Get Away From Crowds In Mexico With These Hidden Natural Wonders

Get Away From Crowds In Mexico With These Hidden Natural Wonders
Pico de Orizaba. Courtesy of Hgmexico 

Secret waterfalls and jungles that are off the beaten path are among Mexico's hidden wonders.

Beaches with powder-soft sands in Mexico cannot be denied for their sheer beauty. Mexico was originally discovered by tourists because of its vast stretches of sand and palm trees swaying lazily in the wind. It goes without saying that Mexico has some of the world's best beaches. While the country is full of natural wonders, there is so much more to the country than its stunning coastline if you take a closer look.

Mexico has one of the most diverse topographies in the world. Its mountains reach a height of more than 18,000 feet, and its canyons are some of the deepest and largest in the world. This country is home to gushing waterfalls, raging rivers, alpine villages, deserts, and secret-filled jungles. You can find the natural beauty you fly halfway around the world to see just a short flight away. Listed below are ten of Mexico's most stunning natural wonders.

Hierve el Agua, Oaxaca

Courtesy of Trip Advisor

Oaxaca is the ideal destination for a Mexico vacation if you are looking for cuisine, culture, history, and design. A petrified rock formation gives the appearance of a waterfall running down a cliffside just outside the city of Oaxaca. Overlooking the green-carpeted mountains undulating in every direction as far as the eye can see, you'll find a series of natural mineral pools at the top of the cliff.

Located on the edge of a cliff, Hierve el Agua is the result of natural springs calcifying. It appears as if a waterfall is paused while tumbling down the towering cliff in this mesmerizing optical illusion.

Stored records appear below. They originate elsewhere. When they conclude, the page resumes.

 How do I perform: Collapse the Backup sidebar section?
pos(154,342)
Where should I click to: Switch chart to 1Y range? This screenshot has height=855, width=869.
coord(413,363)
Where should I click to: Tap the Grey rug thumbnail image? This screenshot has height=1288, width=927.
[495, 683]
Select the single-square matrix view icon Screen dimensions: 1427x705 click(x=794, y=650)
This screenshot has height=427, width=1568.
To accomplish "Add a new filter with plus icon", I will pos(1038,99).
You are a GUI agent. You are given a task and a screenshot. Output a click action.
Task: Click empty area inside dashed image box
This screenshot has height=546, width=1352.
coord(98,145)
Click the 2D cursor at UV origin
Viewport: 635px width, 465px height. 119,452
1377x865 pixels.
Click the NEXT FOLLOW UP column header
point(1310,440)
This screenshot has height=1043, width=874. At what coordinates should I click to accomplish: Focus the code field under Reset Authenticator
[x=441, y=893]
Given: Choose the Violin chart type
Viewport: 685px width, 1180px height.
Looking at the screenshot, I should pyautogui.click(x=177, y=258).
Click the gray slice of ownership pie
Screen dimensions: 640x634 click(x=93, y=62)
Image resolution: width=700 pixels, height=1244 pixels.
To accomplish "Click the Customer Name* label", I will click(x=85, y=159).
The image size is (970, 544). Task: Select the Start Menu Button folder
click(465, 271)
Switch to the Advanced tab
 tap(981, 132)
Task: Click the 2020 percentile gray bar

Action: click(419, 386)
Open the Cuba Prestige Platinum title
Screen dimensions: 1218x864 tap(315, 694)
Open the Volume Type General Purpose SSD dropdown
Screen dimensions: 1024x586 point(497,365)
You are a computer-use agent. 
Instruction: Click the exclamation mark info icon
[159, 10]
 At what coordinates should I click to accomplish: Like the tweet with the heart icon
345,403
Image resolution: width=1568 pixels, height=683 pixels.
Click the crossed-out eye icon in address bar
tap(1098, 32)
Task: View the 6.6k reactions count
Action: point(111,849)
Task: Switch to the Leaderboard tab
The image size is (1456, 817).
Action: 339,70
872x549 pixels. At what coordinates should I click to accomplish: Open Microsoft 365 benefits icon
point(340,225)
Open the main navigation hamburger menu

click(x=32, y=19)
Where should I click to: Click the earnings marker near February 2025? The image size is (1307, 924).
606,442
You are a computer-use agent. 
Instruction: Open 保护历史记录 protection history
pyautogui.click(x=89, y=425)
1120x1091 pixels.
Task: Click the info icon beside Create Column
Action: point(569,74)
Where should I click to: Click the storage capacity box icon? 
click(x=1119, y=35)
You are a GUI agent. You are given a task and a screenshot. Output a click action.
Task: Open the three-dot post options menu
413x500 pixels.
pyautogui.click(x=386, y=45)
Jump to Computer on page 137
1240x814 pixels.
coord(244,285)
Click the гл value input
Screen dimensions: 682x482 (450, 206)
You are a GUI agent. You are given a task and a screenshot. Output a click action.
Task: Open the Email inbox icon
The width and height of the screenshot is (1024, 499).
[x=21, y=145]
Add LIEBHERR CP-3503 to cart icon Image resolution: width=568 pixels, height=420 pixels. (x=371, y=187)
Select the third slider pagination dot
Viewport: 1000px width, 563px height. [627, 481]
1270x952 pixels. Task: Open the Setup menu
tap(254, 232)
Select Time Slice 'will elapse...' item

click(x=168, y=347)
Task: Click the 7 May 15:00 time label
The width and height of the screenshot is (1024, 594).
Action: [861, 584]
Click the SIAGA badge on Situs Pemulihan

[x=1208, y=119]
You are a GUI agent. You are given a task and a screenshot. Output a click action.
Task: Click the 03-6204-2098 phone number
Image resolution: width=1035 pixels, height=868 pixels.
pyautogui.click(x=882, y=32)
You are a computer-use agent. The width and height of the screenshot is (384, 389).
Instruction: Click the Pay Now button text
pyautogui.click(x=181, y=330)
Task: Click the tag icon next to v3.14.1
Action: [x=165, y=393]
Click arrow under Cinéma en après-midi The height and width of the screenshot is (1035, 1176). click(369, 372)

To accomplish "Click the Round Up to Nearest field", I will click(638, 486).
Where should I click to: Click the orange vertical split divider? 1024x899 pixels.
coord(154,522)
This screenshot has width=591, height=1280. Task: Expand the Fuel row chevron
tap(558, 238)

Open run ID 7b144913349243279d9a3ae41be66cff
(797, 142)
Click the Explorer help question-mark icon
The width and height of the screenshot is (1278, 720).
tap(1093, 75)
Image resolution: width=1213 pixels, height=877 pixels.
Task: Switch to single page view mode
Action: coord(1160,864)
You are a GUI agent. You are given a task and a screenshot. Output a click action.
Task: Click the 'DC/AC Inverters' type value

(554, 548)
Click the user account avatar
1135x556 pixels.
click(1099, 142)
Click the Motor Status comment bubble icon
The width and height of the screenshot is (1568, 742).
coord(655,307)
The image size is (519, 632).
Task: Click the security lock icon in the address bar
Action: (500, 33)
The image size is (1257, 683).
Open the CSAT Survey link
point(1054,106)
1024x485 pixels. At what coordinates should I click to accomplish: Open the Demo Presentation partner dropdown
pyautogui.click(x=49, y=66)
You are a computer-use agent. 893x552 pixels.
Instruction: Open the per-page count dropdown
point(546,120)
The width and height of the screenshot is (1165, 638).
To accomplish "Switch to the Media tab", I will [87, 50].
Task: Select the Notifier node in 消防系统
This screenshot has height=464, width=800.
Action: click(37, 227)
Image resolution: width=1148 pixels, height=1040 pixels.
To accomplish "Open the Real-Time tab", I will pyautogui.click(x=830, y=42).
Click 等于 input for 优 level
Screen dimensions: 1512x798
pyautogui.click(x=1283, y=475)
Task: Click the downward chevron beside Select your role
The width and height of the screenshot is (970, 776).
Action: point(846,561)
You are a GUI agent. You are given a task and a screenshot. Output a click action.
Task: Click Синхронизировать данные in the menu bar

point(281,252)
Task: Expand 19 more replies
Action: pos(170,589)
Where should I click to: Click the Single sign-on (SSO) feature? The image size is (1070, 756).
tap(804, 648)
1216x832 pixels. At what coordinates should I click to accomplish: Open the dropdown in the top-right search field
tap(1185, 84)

Renting a car or hiring a driver is the best way to visit this site. There is also the option of taking a tour bus. It's best to go early if you want to see everything for yourself. Near the entrance, you can find small shops and vendors selling fresh fruit dusted with tajin, popsicles, and even ice-cold beer. The views here are spectacular, but you're coming for the Instagram shots.

Copper Canyon, Chihuahua

Courtesy of

There is something spectacular about America's Grand Canyon. Do you know that Mexico has a more profound version? This massive system of plunging ravines is actually the culmination of six different canyons that run across northern Mexico and are known as Barrancas del Cobre (Copper Canyon).

In terms of area, this canyon is even bigger than the Grand Canyon in the United States. Six different rivers carved the canyons, which empty into the Gulf of California. A river-carved ravine towers high above the rust-colored walls that gave it its name.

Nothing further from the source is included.